:: THE PROBLEM ::
From the data below, return all lines holding the string "click".

:: DATA ::
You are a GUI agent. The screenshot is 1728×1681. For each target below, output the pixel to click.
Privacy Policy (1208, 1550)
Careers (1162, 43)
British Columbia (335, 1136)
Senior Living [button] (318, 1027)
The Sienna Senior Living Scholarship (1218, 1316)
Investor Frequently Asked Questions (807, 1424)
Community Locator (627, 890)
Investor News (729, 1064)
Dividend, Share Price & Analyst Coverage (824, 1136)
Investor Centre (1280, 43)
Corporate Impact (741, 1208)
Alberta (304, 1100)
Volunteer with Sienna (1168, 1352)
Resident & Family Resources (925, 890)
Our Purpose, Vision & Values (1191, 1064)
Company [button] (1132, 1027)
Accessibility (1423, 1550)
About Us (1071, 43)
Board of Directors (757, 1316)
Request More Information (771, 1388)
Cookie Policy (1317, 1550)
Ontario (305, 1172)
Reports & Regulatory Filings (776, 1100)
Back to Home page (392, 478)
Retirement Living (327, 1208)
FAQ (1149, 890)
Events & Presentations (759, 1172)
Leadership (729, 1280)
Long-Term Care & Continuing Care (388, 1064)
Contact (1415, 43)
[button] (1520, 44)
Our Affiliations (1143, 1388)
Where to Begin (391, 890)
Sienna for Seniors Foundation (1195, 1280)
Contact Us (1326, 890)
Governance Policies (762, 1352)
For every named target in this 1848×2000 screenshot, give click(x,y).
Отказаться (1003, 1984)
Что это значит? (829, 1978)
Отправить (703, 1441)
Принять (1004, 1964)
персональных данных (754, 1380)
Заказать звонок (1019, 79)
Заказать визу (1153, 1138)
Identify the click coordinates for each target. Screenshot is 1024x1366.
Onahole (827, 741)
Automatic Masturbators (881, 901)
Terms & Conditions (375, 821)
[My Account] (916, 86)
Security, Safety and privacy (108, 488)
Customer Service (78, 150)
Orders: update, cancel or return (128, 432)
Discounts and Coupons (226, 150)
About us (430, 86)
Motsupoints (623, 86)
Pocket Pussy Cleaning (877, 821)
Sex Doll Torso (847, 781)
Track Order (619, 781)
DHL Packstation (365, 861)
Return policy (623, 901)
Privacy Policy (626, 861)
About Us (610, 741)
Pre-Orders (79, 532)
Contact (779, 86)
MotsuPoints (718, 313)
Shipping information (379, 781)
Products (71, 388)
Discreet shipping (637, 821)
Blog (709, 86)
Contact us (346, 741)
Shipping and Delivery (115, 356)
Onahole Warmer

:: EXERCISE OUTPUT ::
You are a GUI agent. The screenshot is 1728×1681. For each target below, output the pixel to click.
For every named target in this 1848×2000 screenshot, give click(x,y).
Identify the click coordinates for each target. Screenshot is 1024x1366.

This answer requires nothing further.